▶ **EXERCISE GOAL**: A verbatim reproduction of every entry is the expected answer.

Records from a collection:

+===+

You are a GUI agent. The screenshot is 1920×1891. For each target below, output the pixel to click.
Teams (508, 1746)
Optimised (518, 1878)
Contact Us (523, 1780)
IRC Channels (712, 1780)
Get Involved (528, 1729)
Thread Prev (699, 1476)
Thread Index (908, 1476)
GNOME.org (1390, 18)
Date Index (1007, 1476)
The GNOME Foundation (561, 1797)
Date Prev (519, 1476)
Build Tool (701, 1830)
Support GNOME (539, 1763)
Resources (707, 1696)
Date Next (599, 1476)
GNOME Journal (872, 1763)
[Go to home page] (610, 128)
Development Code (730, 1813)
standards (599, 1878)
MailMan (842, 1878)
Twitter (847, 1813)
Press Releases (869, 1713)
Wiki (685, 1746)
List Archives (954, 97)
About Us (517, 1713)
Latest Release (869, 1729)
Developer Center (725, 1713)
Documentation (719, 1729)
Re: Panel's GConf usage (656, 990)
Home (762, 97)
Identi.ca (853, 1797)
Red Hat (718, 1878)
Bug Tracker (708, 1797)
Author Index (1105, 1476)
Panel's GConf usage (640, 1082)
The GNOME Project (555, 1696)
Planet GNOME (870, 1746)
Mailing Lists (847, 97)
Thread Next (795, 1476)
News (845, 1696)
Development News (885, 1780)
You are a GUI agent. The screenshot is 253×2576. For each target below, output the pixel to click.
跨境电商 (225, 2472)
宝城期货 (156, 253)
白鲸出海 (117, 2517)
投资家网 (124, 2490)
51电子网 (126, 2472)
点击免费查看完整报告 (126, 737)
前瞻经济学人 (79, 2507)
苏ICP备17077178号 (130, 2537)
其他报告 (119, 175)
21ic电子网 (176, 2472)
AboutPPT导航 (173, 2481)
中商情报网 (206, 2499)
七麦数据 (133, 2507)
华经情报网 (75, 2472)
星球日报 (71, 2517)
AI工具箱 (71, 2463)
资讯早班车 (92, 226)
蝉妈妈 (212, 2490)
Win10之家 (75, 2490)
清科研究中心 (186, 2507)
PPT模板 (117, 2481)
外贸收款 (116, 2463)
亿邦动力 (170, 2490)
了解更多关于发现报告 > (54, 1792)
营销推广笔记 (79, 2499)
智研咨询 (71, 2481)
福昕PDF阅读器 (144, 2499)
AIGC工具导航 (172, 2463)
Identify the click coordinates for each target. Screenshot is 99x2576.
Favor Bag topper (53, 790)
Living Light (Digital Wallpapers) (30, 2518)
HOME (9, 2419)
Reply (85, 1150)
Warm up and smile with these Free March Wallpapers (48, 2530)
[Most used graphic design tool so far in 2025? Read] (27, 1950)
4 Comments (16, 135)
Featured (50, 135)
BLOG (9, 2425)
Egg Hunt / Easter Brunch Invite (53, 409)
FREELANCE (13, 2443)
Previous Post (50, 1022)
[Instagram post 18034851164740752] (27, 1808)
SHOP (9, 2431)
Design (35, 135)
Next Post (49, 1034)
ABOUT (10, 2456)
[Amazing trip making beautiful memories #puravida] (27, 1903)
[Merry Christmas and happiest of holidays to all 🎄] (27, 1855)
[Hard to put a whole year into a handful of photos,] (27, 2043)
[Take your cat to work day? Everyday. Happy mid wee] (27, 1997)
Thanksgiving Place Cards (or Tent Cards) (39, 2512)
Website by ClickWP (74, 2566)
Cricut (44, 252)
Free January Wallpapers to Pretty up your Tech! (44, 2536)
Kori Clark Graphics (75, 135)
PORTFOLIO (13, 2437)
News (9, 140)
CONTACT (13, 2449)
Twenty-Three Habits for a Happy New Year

+===+

▶ **EXERCISE RESULT**:
You are a GUI agent. The screenshot is 1920×1891. For each target below, output the pixel to click.
Teams (508, 1746)
Optimised (518, 1878)
Contact Us (523, 1780)
IRC Channels (712, 1780)
Get Involved (528, 1729)
Thread Prev (699, 1476)
Thread Index (908, 1476)
GNOME.org (1390, 18)
Date Index (1007, 1476)
The GNOME Foundation (561, 1797)
Date Prev (519, 1476)
Build Tool (701, 1830)
Support GNOME (539, 1763)
Resources (707, 1696)
Date Next (599, 1476)
GNOME Journal (872, 1763)
[Go to home page] (610, 128)
Development Code (730, 1813)
standards (599, 1878)
MailMan (842, 1878)
Twitter (847, 1813)
Press Releases (869, 1713)
Wiki (685, 1746)
List Archives (954, 97)
About Us (517, 1713)
Latest Release (869, 1729)
Developer Center (725, 1713)
Documentation (719, 1729)
Re: Panel's GConf usage (656, 990)
Home (762, 97)
Identi.ca (853, 1797)
Red Hat (718, 1878)
Bug Tracker (708, 1797)
Author Index (1105, 1476)
Panel's GConf usage (640, 1082)
The GNOME Project (555, 1696)
Planet GNOME (870, 1746)
Mailing Lists (847, 97)
Thread Next (795, 1476)
News (845, 1696)
Development News (885, 1780)
You are a GUI agent. The screenshot is 253×2576. For each target below, output the pixel to click.
跨境电商 (225, 2472)
宝城期货 (156, 253)
白鲸出海 (117, 2517)
投资家网 (124, 2490)
51电子网 (126, 2472)
点击免费查看完整报告 (126, 737)
前瞻经济学人 (79, 2507)
苏ICP备17077178号 (130, 2537)
其他报告 (119, 175)
21ic电子网 (176, 2472)
AboutPPT导航 (173, 2481)
中商情报网 (206, 2499)
七麦数据 (133, 2507)
华经情报网 (75, 2472)
星球日报 (71, 2517)
AI工具箱 (71, 2463)
资讯早班车 (92, 226)
蝉妈妈 (212, 2490)
Win10之家 (75, 2490)
清科研究中心 (186, 2507)
PPT模板 (117, 2481)
外贸收款 (116, 2463)
亿邦动力 (170, 2490)
了解更多关于发现报告 > (54, 1792)
营销推广笔记 (79, 2499)
智研咨询 (71, 2481)
福昕PDF阅读器 (144, 2499)
AIGC工具导航 (172, 2463)
Identify the click coordinates for each target. Screenshot is 99x2576.
Favor Bag topper (53, 790)
Living Light (Digital Wallpapers) (30, 2518)
HOME (9, 2419)
Reply (85, 1150)
Warm up and smile with these Free March Wallpapers (48, 2530)
[Most used graphic design tool so far in 2025? Read] (27, 1950)
4 Comments (16, 135)
Featured (50, 135)
BLOG (9, 2425)
Egg Hunt / Easter Brunch Invite (53, 409)
FREELANCE (13, 2443)
Previous Post (50, 1022)
[Instagram post 18034851164740752] (27, 1808)
SHOP (9, 2431)
Design (35, 135)
Next Post (49, 1034)
ABOUT (10, 2456)
[Amazing trip making beautiful memories #puravida] (27, 1903)
[Merry Christmas and happiest of holidays to all 🎄] (27, 1855)
[Hard to put a whole year into a handful of photos,] (27, 2043)
[Take your cat to work day? Everyday. Happy mid wee] (27, 1997)
Thanksgiving Place Cards (or Tent Cards) (39, 2512)
Website by ClickWP (74, 2566)
Cricut (44, 252)
Free January Wallpapers to Pretty up your Tech! (44, 2536)
Kori Clark Graphics (75, 135)
PORTFOLIO (13, 2437)
News (9, 140)
CONTACT (13, 2449)
Twenty-Three Habits for a Happy New Year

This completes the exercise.